Auto-enrolment: The good and the bad
John Kearney, director of Corporate Business Development, Provest
Kearney believes auto-enrolment will significantly increase the number saving for retirement and will result in people not being solely reliant on the State pension in retirement. There are currently between four and five people working in proportion to the number of pensioners, but this figure is expected to fall to two working people to every pensioner in 2050.
However, whilst Mr Kearney welcomes the overall scheme he has criticised some elements of it. He believes there is a lack of flexibility to increase payments or make lump-sum contributions to cover any periods of unpaid leave or career gaps.
“This could result in worse retirement outcomes, particularly for women, and potentially widen the existing gender pension gap further,” he said. “Additionally, auto-enrolment may result in a dual pension system, and this may create confusion and unnecessary complexities resulting in increased employee benefit costs.
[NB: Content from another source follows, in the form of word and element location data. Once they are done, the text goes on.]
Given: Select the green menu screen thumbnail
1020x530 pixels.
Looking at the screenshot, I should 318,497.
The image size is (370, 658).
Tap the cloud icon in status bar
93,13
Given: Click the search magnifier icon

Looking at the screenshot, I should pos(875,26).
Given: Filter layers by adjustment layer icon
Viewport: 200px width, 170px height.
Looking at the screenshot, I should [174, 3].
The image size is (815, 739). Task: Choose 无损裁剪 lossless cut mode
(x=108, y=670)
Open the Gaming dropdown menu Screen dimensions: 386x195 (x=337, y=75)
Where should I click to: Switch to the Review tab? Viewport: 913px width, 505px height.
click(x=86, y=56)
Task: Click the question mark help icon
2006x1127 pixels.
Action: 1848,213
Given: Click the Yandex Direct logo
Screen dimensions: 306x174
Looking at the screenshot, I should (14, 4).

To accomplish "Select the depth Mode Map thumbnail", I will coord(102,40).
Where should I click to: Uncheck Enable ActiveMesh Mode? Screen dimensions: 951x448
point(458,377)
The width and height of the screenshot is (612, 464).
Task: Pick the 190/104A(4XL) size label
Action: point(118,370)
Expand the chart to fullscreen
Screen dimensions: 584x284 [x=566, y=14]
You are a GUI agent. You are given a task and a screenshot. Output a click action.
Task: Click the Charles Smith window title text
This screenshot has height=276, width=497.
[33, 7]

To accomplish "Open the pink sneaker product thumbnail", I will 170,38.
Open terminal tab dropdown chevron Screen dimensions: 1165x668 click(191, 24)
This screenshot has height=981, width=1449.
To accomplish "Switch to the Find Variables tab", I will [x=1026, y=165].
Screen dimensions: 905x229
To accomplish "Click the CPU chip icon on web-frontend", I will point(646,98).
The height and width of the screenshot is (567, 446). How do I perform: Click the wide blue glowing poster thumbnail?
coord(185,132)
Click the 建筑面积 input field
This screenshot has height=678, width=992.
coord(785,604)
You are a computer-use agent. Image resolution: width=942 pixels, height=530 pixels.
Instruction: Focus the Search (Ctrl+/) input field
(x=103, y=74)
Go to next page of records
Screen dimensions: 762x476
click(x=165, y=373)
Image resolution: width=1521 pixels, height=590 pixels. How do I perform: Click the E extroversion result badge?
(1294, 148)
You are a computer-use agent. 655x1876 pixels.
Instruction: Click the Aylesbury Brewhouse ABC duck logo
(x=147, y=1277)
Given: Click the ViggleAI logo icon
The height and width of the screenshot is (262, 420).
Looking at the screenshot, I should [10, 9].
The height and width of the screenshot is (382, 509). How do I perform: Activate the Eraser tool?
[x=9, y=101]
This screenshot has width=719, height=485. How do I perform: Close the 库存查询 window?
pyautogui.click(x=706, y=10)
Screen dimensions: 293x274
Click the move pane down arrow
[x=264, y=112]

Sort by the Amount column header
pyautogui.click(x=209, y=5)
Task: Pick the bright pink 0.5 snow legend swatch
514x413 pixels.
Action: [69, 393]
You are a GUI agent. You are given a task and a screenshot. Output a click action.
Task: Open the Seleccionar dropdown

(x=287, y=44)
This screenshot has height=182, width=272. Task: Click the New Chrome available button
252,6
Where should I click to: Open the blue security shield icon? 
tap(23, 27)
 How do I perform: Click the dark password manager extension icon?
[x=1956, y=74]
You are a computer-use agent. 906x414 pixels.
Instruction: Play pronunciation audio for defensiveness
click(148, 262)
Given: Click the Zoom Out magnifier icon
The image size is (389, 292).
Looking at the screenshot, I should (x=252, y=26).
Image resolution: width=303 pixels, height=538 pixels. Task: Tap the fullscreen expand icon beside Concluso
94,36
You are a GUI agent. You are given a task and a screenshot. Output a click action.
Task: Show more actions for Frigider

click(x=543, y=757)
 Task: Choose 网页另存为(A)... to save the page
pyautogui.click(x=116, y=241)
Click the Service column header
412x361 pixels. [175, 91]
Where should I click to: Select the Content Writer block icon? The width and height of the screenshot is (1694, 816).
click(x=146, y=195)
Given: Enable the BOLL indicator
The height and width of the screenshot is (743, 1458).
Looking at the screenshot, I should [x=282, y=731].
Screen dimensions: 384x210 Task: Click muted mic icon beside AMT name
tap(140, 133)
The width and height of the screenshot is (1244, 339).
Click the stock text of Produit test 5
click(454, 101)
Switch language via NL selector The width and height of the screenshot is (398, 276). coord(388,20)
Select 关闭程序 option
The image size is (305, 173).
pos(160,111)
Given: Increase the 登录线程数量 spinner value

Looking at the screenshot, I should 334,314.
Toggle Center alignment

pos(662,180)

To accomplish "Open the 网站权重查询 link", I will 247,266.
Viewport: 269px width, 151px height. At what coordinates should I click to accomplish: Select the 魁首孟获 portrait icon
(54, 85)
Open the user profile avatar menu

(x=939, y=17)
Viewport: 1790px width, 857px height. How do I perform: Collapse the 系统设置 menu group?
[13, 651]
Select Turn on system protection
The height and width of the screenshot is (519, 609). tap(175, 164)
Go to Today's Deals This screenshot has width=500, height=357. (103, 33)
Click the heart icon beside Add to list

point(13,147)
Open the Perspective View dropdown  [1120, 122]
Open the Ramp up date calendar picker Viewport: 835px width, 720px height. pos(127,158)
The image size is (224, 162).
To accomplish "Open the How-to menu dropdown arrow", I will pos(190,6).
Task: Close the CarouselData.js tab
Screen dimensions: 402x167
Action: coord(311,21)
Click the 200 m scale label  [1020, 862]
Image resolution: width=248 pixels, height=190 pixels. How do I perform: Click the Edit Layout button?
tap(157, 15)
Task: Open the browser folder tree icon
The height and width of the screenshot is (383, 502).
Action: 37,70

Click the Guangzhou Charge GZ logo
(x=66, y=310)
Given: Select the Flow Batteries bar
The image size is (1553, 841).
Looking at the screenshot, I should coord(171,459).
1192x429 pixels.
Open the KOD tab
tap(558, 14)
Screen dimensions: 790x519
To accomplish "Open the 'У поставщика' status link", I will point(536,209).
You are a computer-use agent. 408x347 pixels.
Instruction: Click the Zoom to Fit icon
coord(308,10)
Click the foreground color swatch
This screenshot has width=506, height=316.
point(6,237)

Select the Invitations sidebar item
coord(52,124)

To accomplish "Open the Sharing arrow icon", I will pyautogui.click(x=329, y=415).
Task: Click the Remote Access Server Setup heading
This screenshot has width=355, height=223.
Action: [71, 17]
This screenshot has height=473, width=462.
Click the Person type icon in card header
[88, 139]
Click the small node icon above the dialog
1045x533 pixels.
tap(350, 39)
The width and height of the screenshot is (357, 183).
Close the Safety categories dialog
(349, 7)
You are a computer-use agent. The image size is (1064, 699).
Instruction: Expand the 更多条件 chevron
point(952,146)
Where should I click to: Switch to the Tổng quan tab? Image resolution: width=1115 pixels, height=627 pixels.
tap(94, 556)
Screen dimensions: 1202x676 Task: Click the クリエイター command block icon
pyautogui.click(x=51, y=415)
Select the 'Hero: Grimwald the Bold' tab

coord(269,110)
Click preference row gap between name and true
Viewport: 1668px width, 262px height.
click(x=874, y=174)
Employers should consider whether it would simply be easier to auto-enrol all of their employees into their existing Occupational Pension Plan and avoid the complication of administering two schemes in 2024.”
Kearney believes the proposed auto-enrolment scheme is far less flexible and unattractive from the typical member perspective.
“For most members, unless more choice is given on pension contributions, more flexibility in terms of access to retirement savings and additional fund choice, it will not be an attractive proposition, relative to existing Defined Contribution Occupational Pension Plans. I would encourage all employers to consider the proposed auto-enrolment scheme in the context of any current discussions relating to salary planning and pension plan redesign.”